> [Stated exercise]
Pick out and copy every line of the records that contains the word "what". Case counts.

(Document and screenshot pointing records)
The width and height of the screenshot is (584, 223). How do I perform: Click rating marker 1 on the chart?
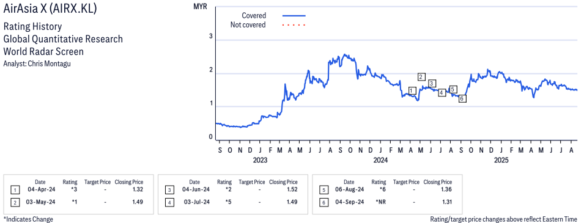(x=412, y=90)
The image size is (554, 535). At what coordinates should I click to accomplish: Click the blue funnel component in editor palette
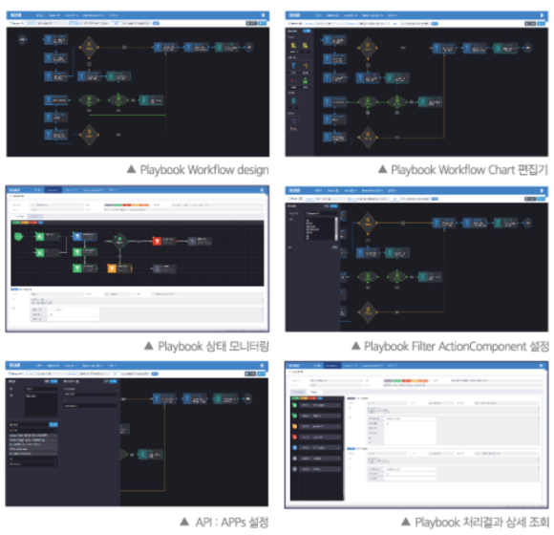293,66
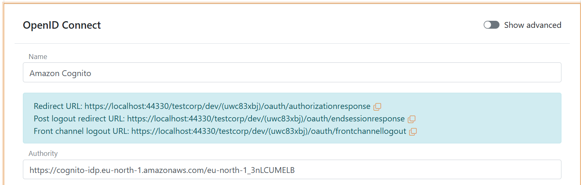This screenshot has width=581, height=185.
Task: Click the cognito-idp authority URL text
Action: [x=162, y=170]
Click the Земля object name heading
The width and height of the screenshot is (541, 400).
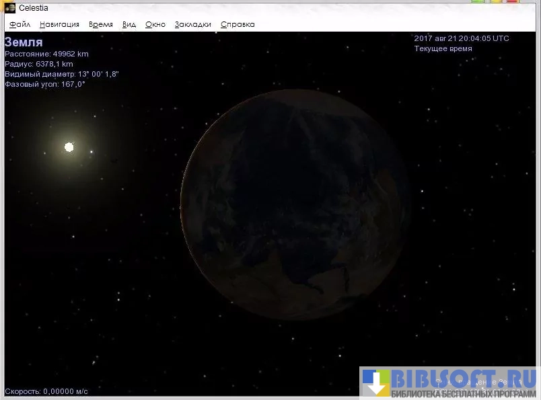tap(24, 42)
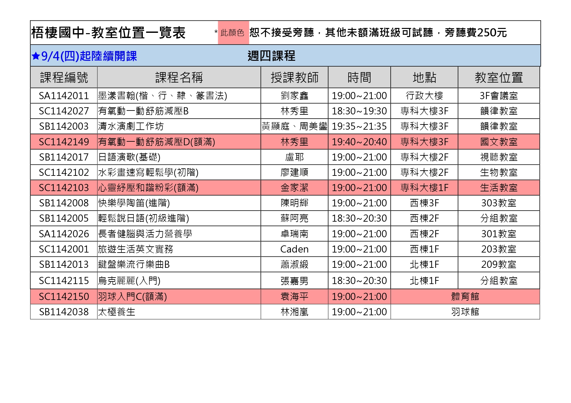Click the 時間 column header
This screenshot has width=571, height=403.
(x=359, y=77)
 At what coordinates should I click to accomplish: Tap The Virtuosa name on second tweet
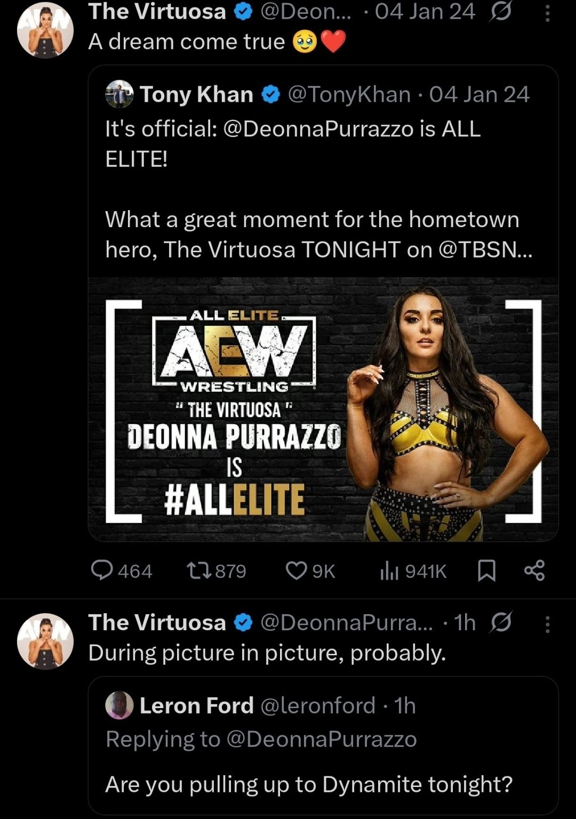coord(157,622)
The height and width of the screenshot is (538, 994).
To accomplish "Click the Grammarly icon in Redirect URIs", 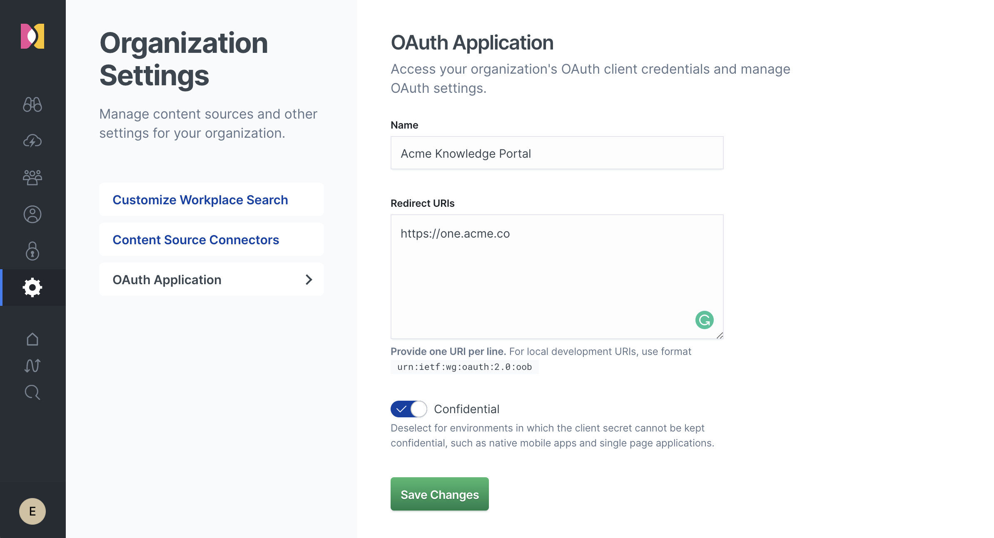I will click(704, 320).
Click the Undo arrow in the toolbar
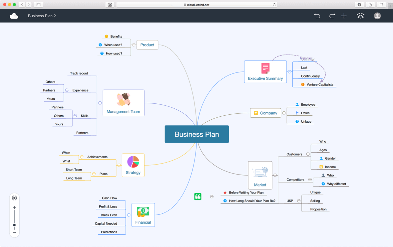Viewport: 393px width, 247px height. coord(317,16)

> [The output]
The image size is (554, 535). At what coordinates should I click to accomplish: Click the blue funnel component in editor palette
 At what coordinates should I click to accomplish: Tap The Virtuosa name on second tweet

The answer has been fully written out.